Surely, we cannot begrudge Dr Matiang’i his appointment. By any measure, he has delivered on previous assignments, including as Education CS where the most notable achievement was the cleaning up of a rotten examination administration. Many applaud him for single handedly restoring the prestige in our exams and grading. His handling of the current portfolio has elicited mixed feelings depending again on which side one stands. Many will remember the ruthless deployment of security officers to quell protests in the aftermath of President Kenyatta’s re-election. Several people were killed and others injured.

Some will say his actions minimized acts of violence and destruction and loss of life. Yet his appointment raises two fundamental issues about our governance structure.

The first one is the conundrum another layer of administration will create in the Civil Service behemoth. For example, what is the role of the Head of Public Service? The new reporting lines in essence creates a parallel system within a system.
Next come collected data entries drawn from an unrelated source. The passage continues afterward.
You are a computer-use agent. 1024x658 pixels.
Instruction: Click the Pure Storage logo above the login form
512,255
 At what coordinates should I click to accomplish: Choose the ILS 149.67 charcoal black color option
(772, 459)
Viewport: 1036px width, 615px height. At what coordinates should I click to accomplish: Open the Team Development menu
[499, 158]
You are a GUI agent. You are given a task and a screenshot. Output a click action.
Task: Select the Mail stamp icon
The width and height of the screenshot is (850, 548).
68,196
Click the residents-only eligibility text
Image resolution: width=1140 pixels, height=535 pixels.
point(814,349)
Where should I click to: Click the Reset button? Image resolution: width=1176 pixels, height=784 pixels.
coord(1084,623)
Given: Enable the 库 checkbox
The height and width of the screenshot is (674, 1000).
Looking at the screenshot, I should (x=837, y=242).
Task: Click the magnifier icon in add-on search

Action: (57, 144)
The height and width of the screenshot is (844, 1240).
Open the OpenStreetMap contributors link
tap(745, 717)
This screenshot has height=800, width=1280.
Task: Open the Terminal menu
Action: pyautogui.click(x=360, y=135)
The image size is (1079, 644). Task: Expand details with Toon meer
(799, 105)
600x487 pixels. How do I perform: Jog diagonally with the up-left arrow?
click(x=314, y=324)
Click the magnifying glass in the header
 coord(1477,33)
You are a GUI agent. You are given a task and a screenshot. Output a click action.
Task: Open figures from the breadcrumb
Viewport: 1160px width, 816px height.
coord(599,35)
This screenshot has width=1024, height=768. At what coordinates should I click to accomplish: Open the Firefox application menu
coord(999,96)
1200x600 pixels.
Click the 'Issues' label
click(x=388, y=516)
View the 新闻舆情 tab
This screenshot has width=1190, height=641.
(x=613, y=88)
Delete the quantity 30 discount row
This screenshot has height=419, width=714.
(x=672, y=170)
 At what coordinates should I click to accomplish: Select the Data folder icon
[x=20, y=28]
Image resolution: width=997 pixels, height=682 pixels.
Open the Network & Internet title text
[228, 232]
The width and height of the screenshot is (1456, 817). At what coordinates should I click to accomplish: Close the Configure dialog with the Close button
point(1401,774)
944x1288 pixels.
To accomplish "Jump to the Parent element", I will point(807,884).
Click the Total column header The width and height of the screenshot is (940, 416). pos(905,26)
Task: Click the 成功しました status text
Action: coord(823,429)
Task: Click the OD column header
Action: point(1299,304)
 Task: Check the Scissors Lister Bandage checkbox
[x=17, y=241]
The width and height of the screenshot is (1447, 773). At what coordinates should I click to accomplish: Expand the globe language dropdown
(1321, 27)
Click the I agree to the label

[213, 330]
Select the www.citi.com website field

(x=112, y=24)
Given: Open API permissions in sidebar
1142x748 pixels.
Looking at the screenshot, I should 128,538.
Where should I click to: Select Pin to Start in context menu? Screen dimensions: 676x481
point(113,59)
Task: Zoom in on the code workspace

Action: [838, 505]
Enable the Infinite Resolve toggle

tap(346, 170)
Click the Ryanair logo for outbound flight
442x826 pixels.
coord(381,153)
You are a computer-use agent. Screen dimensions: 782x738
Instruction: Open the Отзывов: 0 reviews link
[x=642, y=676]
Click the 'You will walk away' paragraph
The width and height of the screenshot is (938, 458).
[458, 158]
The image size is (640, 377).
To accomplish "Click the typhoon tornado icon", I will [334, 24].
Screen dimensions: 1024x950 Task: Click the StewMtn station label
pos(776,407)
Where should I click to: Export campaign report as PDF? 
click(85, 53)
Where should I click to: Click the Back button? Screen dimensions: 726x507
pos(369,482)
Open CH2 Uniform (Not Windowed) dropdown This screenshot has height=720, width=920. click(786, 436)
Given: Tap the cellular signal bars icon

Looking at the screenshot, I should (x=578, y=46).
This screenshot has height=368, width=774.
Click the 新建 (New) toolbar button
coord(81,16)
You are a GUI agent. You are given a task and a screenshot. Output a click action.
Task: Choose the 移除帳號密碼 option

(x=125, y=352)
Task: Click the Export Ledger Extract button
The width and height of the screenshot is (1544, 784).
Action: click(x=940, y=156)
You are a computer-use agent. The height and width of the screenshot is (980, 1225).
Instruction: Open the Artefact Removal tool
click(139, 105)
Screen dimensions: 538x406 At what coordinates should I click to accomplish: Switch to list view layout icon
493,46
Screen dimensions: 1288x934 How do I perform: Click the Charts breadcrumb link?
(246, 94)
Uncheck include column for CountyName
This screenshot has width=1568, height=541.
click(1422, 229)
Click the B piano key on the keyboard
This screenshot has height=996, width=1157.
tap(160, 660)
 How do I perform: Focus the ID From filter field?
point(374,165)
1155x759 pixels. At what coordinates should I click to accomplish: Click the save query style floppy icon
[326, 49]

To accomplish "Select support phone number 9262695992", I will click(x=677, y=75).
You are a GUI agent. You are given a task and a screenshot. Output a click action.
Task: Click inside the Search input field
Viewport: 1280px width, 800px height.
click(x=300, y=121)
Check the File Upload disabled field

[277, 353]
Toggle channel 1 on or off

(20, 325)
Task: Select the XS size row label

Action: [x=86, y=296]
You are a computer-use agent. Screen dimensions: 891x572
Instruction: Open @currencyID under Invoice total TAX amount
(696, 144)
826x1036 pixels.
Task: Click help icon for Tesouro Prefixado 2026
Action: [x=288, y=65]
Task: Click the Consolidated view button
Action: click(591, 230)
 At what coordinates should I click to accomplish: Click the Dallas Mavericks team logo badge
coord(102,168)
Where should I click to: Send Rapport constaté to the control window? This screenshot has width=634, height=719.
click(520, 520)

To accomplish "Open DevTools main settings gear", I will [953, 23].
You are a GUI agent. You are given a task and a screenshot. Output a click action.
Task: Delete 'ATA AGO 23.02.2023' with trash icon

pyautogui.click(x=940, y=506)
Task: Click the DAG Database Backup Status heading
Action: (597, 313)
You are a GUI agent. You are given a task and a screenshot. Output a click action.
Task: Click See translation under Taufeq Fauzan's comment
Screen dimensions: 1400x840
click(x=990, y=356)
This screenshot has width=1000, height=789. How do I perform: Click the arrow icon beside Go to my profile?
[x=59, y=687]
For all intents and purposes, Dr Matiang’i’s new role reintroduces the much-maligned Provincial Administration through the back door. Mind you in 2010, Kenyans voted with their hearts and minds to do away with a structure that – under previous administrations- had submerged a culture of corruption, bad governance, violence, fear and intimidation in the society.

Most of those who voted to change the independence Constitution (seven out of every 10 Kenyans) will surely feel cheated were this colonial apparatus to be brought back.

Looked at face value, the appointment also highlights the folly of depending on personality to drive much needed change rather than establishing strong institutions that underpin democracy and governance and thereby ensures continuity.

Frustrated by the back-and-forth over the implementation of the new Competency-Based Curriculum, many parents even started asking that Dr Matiang’i returns to his old post because the current holder, Amina Mohammed, seems out of depth.

That aside; Dr Matiang’i owes it to the country to make the new role a force for good. In truth, Kenyans get a raw deal from their government. Many feel hard done by the slow-moving, expensive, corruption-laden public service.

They are disappointed that the blotted, pampered Civil Service gobbles up nearly three-quarters of the taxpayers’ funds at the expense of development and other social services. And if Dr Matiang’i will bang heads to ensure that taxpayers get value for their taxes and that through his actions, the perennial wastage and leakage of funds is stopped, so be it.

And by all means, the new role should not undermine devolution, arguably the jewel of the 2010 Constitution. We can only wish him well and hope that he is not sucked into the maelstrom of political chicanery that is so common place nowadays.